5 top scale tips
Many clients come to us because they’re stuck; they have achieved reasonable growth, but have hit a glass ceiling. Others lack knowledge of scaling up, some even feeling slightly scared by the prospect.
This week I’m sharing my 5 top scale tips, useful for wherever you are on your scale journey.
1. Focus on what you want to be – not what you are
Don’t limit yourself and base decisions on where you are right now, base them on what you want to become and have definite objectives. One of the first questions I ask is what type of company you want to become – £1m a year turnover? £2m? £5m? £10m? The decisions you make as a £200k a year turnover business are different to one that turns over £5m. And if you want to become a £10m business then start thinking like one.
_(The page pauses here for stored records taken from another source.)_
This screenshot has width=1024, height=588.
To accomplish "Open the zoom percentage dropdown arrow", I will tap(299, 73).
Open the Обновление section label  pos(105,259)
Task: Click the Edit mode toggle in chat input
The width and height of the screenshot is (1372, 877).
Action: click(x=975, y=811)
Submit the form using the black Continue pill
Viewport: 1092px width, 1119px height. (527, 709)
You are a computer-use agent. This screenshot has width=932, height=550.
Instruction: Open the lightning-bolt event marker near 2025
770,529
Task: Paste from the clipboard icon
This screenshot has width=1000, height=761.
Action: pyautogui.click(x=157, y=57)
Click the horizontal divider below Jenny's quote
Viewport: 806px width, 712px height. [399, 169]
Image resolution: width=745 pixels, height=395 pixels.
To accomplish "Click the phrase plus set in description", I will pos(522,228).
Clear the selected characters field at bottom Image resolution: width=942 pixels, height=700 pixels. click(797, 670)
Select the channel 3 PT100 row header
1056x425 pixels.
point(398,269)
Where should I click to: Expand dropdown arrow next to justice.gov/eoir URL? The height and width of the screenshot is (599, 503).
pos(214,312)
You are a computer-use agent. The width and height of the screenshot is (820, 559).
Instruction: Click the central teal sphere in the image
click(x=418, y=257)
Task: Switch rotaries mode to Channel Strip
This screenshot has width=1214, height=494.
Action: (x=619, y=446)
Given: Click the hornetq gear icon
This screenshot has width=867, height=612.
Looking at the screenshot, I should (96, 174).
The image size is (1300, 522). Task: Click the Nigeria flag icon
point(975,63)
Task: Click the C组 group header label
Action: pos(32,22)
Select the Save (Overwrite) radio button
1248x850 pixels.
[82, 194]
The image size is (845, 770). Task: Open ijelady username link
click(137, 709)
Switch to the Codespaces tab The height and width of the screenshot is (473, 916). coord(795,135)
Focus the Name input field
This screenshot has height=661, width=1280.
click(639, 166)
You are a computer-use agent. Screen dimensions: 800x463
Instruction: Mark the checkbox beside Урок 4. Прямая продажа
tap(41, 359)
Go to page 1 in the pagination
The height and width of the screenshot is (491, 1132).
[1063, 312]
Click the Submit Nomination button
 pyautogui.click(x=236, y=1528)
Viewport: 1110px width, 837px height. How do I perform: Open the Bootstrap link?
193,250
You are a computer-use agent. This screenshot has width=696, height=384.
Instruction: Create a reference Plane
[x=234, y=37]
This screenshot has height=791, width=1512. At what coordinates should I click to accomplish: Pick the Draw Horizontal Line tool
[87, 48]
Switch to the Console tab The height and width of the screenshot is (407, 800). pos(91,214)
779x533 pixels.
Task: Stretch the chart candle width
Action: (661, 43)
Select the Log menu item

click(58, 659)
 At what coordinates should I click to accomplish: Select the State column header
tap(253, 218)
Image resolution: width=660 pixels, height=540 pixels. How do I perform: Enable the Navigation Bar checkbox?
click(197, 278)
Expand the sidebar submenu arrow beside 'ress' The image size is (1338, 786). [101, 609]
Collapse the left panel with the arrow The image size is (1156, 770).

2. Get you environment ready for scale
As your business starts to scale, you’ll become more exposed and things will start to creak. It can often be too late to start band aiding or fixing your business once you’ve started your scale journey, as everything could fall apart. You must think very carefully how scaling will affect your business – do you have the right structure with the right people in place? Are your processes defined and are your systems robust? Are your team aligned to your vision?
3. Protect your values when scaling up
Things can change massively when your business is scaling and many things will compete for your time and attention. It’s important to safeguard and continue to be consistently living your business values; they’ve helped you to be successful up to that point.
4. Ask your business the right questions
Your business in a living entity, it has all the answers, you just need to ask it the right questions. We come across too many business owners who expect their business to magically change. They know their sales have plummeted for the third consecutive month, or that their star member is less willing than they were 6 months ago. But they don’t know why. Consider the following: why did you lose that contract? How do your staff feel? How many of your clients are fans? By asking those questions most important to your business, on a regular basis by introducing simple tools and measures such as the Net Promoter Score®, will mean you are constantly learning and evolving and not making the same mistakes over again.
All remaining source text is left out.